Until this spring, five reported studies had compared carotid artery stenting with endarterectomy in randomized, controlled trials. These five studies involved a total of 1,269 patients, and a metaanalysis published about a year ago, showed that the incidence of any stroke or death during the first 30 days was 33% higher in patients treated with stenting, compared with those who had endarterectomy (Stroke 2005;36:905–11). But this difference did not reach statistical significance.

One of the new studies, the Stent-Protected Percutaneous Angioplasty of the Carotid vs. Endarterectomy (SPACE) trial, included 1,183 patients, who were treated at any of 37 medical centers in Germany, Austria, or Switzerland.

All of the SPACE patients were symptomatic (with amaurosis fugax, a transient ischemic attack, or a stroke within the previous 180 days) and also had at least 50% stenosis in their carotid artery based on the criteria of the North American Symptomatic Carotid Endarterectomy Trial (NASCET).

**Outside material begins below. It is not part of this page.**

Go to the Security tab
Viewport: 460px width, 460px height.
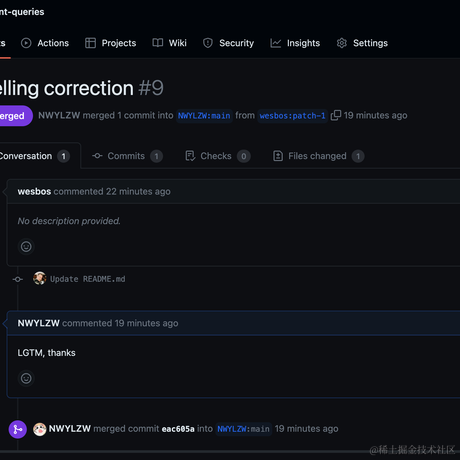(228, 43)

Patients who were randomized to stenting could be treated with any of three different carotid stents: the Acculink, the Precise, or the Wallstent. Treatment with an embolic-protection device was optional, and was used on about a third of the patients. The outcomes of the patients treated with embolic-protection devices were no different from those in whom no device was used. The study was primarily sponsored by the German Ministry of Science, but it also received support from Guidant Corp., which markets the Acculink stents, and from Boston Scientific Corp., which markets the Wallstent.

The periprocedural rate of death or stroke was 6.84% in the patients treated with carotid stenting and 6.34% in those treated with endarterectomy—a nonsignificant difference Dr. Eckstein reported.

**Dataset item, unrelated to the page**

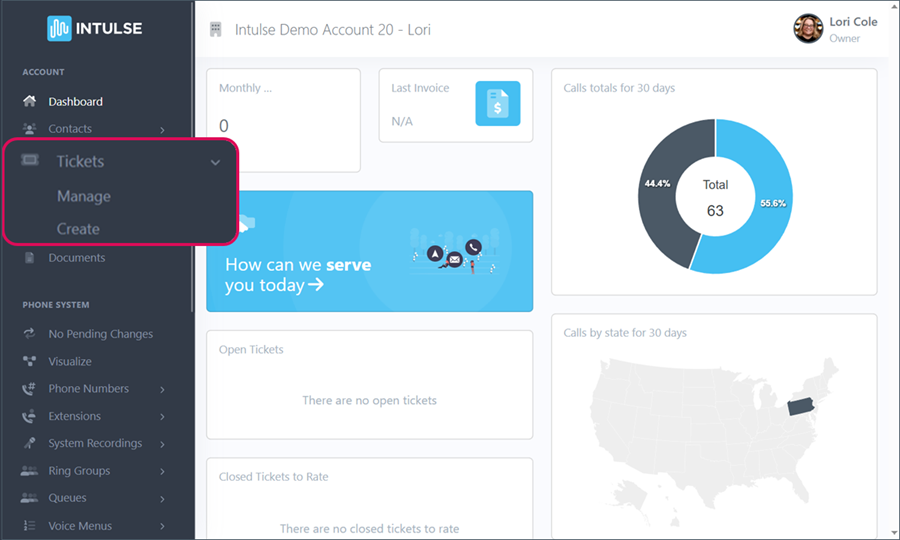
Task: Click the 'How can we serve you today' banner
Action: tap(369, 251)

Results from a similarly designed French study were reported in mid-May at the European Stroke Conference in Brussels. The Endarterectomy vs. Angioplasty in Patients with Symptomatic Severe Carotid Stenosis (EVA-3S) study enrolled 520 patients. The 30-day rate of death or stroke was 9.6% in 261 patients treated with carotid stenting and 3.9% in those treated with endarterectomy.

When the results of both the SPACE and EVA-3S trials were added to the previously reported metaanalysis results, the overall numbers showed an 8.2% periprocedural death or stroke rate among 1,492 patients treated with stenting, and a 5.9% rate among 1,480 patients treated with endarterectomy, a significant difference.

“I'm sure there will be a place for carotid stenting in the future,” but randomized, controlled trials against endarterectomy must be done to determine its proper role, Dr. Eckstein said.

In addition, there may now be enough experience in the metaanalysis database to run stratified analyses and identify which subgroups of patients did best. The experience and technique of the operators will also be an important factor. In the multicenter results that Dr. Eckstein reported, there was a clear difference in outcomes among the centers; one hospital had a perioperative event rate of more than 20%.